Another factor we should all consider is: what Basi & Virk have on those same people that they could sing publically about, including in court.

Re: your questions; I'll give it a whirl:

1. I believe the Judge could put specific people in contempt of court - but she has to 'cite' them that they have not followed her order. Would she do this? Only Judge Bennett knows for sure LOL.

2. Same as above.

3. Not sure other than my answer to 1. above.

I am personally hoping that since there is such a huge production of ordered documents that the delay is simply due to the mechanics involved. However . . . somewhere along that path there probably is a lot of redacting with large black pens going on from crown lawyers related to the confidential damning documents. This I know from experience.

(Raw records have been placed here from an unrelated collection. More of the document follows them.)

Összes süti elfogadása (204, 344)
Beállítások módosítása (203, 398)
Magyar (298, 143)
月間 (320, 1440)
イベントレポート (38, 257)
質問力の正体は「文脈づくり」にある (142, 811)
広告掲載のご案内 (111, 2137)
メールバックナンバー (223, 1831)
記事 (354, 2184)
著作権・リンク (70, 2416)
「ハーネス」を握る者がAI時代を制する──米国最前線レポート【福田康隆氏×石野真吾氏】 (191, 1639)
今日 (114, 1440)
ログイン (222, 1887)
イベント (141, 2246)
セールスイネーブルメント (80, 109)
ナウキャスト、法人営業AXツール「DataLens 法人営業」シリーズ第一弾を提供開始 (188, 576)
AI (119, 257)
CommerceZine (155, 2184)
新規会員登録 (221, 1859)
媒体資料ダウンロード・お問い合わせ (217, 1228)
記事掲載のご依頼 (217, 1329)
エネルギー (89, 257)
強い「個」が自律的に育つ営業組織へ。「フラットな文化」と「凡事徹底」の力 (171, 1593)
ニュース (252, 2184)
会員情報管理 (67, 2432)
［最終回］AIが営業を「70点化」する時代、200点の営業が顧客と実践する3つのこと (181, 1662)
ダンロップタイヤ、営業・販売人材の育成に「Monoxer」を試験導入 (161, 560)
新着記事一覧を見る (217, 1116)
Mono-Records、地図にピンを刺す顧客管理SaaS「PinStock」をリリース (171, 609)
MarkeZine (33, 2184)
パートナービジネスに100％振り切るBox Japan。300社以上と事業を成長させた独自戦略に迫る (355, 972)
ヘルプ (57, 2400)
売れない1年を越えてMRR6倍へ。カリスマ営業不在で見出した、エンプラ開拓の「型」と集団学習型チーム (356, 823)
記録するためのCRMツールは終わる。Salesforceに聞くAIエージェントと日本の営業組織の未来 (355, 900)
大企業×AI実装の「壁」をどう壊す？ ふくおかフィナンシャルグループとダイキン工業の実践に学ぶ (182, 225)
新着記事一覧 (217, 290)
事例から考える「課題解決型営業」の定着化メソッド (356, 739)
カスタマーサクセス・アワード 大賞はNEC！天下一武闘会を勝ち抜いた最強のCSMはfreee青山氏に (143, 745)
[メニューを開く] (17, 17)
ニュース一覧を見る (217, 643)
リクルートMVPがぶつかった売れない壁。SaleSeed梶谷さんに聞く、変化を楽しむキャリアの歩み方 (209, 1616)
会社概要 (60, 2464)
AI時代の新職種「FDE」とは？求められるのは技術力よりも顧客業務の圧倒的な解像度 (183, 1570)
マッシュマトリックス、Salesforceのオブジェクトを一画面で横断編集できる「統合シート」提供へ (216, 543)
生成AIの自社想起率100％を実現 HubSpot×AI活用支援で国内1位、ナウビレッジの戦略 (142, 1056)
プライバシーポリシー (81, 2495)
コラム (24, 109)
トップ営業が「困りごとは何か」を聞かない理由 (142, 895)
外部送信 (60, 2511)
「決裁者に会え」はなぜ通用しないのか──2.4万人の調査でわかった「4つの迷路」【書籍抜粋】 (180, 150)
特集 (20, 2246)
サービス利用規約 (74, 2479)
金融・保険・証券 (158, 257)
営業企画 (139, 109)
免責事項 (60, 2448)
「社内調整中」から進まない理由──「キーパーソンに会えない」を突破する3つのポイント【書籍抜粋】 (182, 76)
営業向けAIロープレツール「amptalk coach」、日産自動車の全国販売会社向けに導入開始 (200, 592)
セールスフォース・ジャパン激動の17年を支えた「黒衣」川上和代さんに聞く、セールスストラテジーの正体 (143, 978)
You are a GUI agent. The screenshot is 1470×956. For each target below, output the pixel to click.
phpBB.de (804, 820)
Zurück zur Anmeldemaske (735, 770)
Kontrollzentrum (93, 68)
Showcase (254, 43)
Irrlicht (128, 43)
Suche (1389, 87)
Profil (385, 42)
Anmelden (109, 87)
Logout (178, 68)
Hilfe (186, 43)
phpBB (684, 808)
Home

Let us all hope Madame Justice Bennett keeps the train on the rails, for the citizens of BC & for her own reputation's sake.

Our society is in dire need of a deep cleanse, ethically.
N.B. Further to my comment above,

"The Assistant Deputy Minister in charge of the Criminal Justice Branch appoints the Special Prosecutors, Mr. Bob Gillen". . . .

. . . for the record: I do not believe that Mr. Gillen was the Assistant Deputy Minister at the time that Special Prosecutor Bill Berardino was appointed.

Yes, according to what I've found, it was Robert Gillen, assistant deputy attorney-general, who appointed Bill Berardino.

And Bill Berardino was once a partner of the Attorney General, Geoff Plant, when they were at Russell & DuMoulin (now Fasken Martineau DuMoulin) so it doesn't really seem to fulfill the requirement for a Special Prosecutor who is unconnected to government.